하이퍼파라미터	역할	일반적 범위	비유
학습률 (Learning Rate)	한 번에 얼마나 업데이트할지	0.0001 ~ 0.1	산을 내려가는 보폭
배치 크기 (Batch Size)	한 번에 몇 개 데이터를 볼지	16 ~ 512	한 번에 채점하는 시험지 수
에포크 (Epochs)	전체 데이터를 몇 번 반복할지	10 ~ 1000	교과서를 몇 번 읽을지
은닉층 수 (Depth)	네트워크의 깊이	1 ~ 10	건물의 층수
은닉 유닛 수 (Width)	각 층의 뉴런 수	32 ~ 1024	각 층의 방 개수

3. 학습률: 가장 중요한 하이퍼파라미터

학습률은 경사하강법에서 한 스텝의 크기를 결정합니다. 이것 하나만 잘못 설정해도 모델이 전혀 학습하지 못할 수 있습니다.

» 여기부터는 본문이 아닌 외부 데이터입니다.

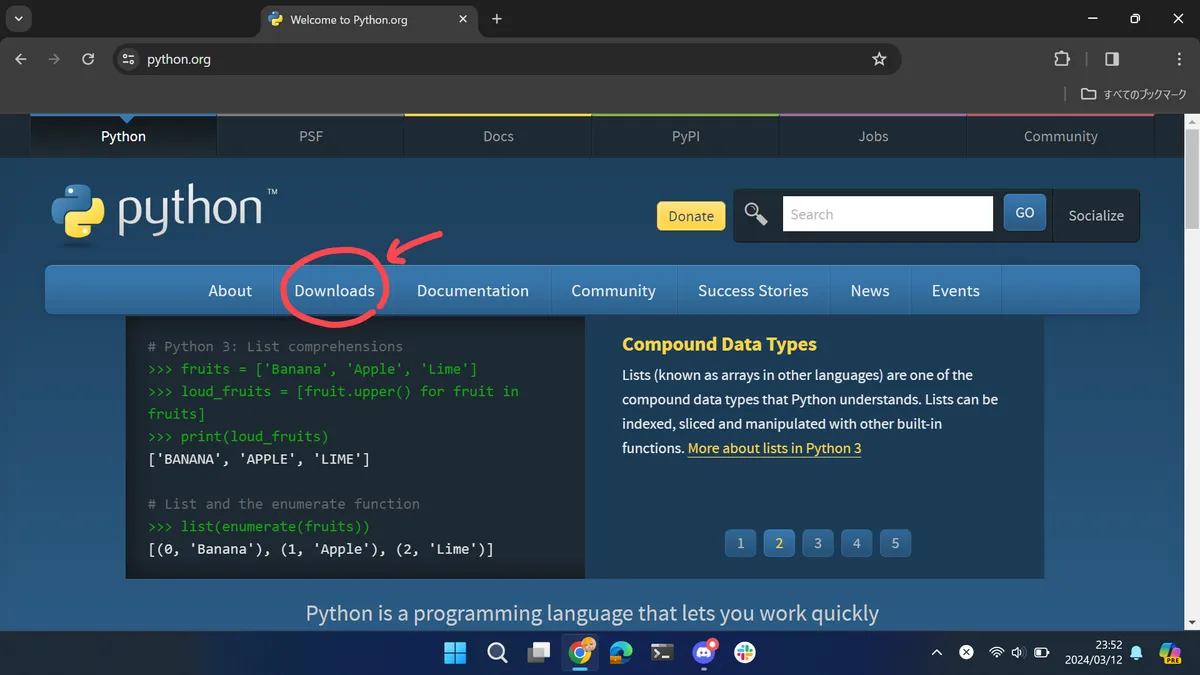Viewport: 1200px width, 675px height.
Task: Open Slack from the taskbar
Action: point(744,653)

비유: 산꼭대기에서 골짜기(최솟값)를 찾아 내려간다고 상상해 보세요.

•학습률이 너무 크면: 성큼성큼 걷다가 골짜기를 지나쳐 반대편 산으로 올라갑니다

•학습률이 너무 작으면: 아기 걸음으로 가니 해가 져도 산 중턱에 있습니다

•적절한 학습률: 적당한 보폭으로 효율적으로 골짜기에 도달합니다

실행해보기: 학습률에 따른 수렴 비교

python
import numpy as np
import matplotlib.pyplot as plt

# 간단한 2차 함수: f(x) = x^2 (최솟값은 x=0)
def f(x):
    return x ** 2

def gradient(x):
    return 2 * x

# 다양한 학습률로 경사하강법 실행
learning_rates = [0.001, 0.1, 0.5, 0.9, 1.05]
labels = ["lr=0.001 (너무 작음)", "lr=0.1 (적당)", "lr=0.5 (적당-빠름)", "lr=0.9 (위험)", "lr=1.05 (발산!)"]
colors = ["blue", "green", "orange", "red", "purple"]

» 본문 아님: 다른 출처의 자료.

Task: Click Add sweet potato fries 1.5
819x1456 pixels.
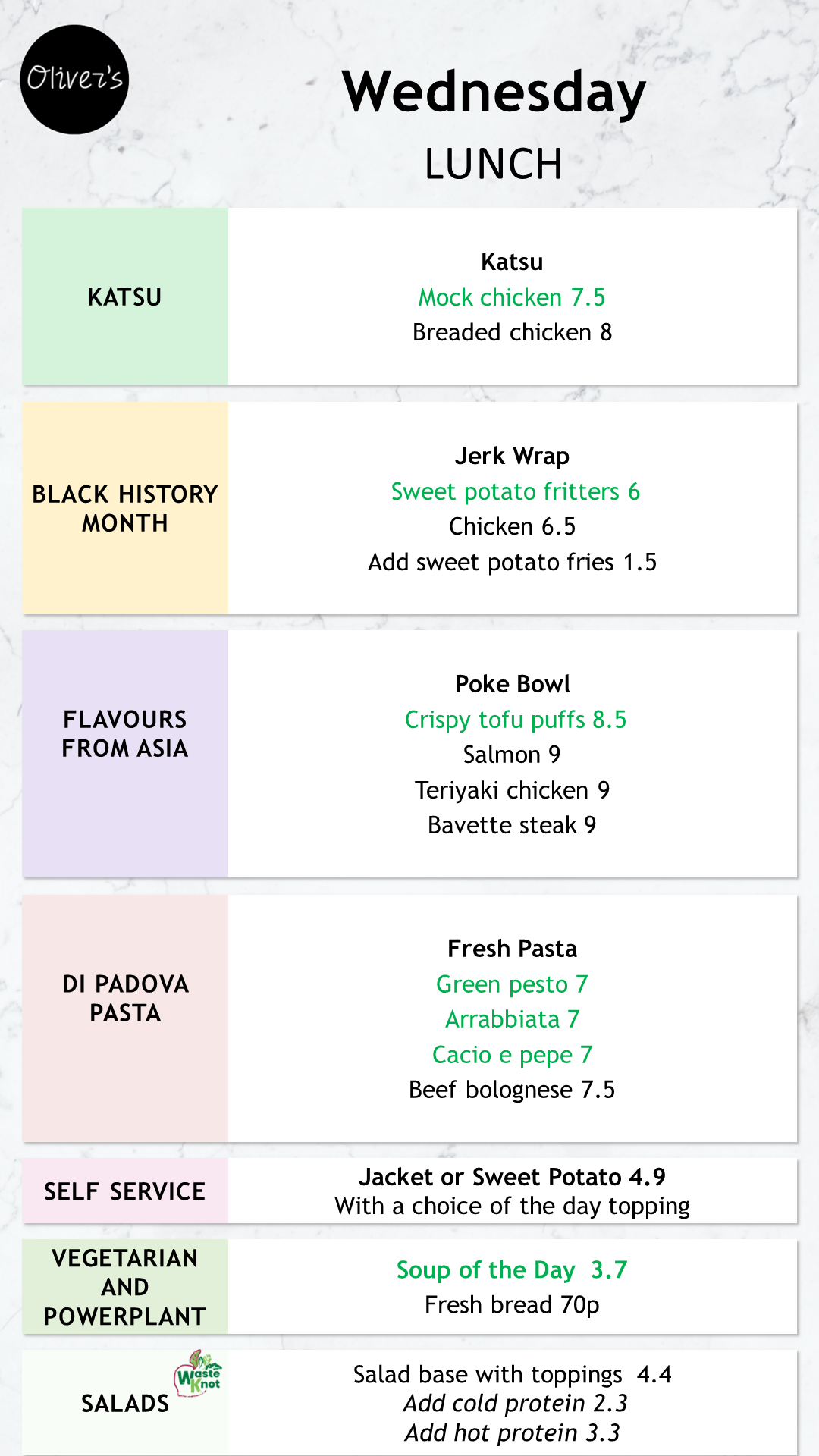Action: (512, 562)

fig, axes = plt.subplots(1, 2, figsize=(14, 5))

ax1 = axes[0]
for lr, label, color in zip(learning_rates, labels, colors):
    x = 5.0
    x_history = [x]
    for step in range(30):
        x = x - lr * gradient(x)
        x_history.append(x)
        if abs(x) > 100:
            break
    ax1.plot(x_history, label=label, color=color, linewidth=2)

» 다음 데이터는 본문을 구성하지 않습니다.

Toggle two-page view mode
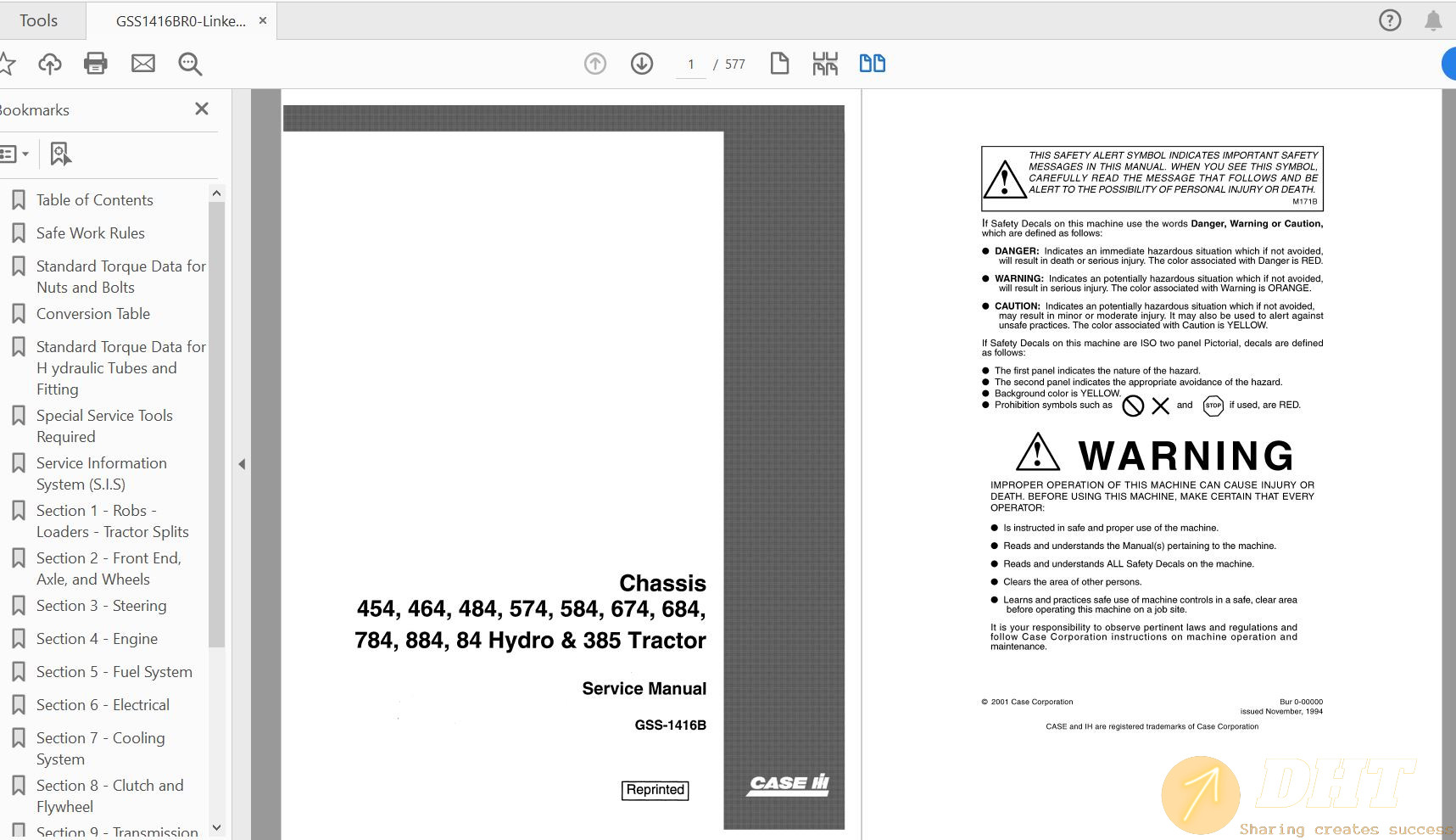 (872, 64)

ax1.set_xlabel("Step", fontsize=12)
ax1.set_ylabel("x value", fontsize=12)
ax1.set_title("Learning Rate vs x Position", fontsize=14)
ax1.legend(fontsize=9)
ax1.set_ylim(-10, 10)
ax1.axhline(y=0, color="black", linestyle="--", alpha=0.3)
ax1.grid(True, alpha=0.3)

ax2 = axes[1]
for lr, label, color in zip(learning_rates, labels, colors):
    x = 5.0
    loss_history = [f(x)]
    for step in range(30):
        x = x - lr * gradient(x)
        loss_history.append(f(x))
        if abs(x) > 100:
            break
    ax2.plot(loss_history, label=label, color=color, linewidth=2)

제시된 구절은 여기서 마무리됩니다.